→ The problem:
Filter the lines below, keeping each one that holds "agent".

Stored items
Content starts
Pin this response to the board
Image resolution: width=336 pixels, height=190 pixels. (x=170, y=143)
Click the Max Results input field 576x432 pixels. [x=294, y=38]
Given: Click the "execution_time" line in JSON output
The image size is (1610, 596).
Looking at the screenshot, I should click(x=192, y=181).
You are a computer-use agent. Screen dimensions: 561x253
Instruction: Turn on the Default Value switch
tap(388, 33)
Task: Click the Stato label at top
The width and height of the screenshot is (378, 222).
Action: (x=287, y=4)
Content ends
Content starts
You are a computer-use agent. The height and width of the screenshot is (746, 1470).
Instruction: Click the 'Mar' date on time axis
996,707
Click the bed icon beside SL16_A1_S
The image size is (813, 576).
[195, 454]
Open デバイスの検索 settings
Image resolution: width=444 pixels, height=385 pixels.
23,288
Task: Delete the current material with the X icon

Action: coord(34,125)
Content ends
→ Task answer:
You are a computer-use agent. Screen dimensions: 561x253
You are a computer-use agent. The height and width of the screenshot is (746, 1470).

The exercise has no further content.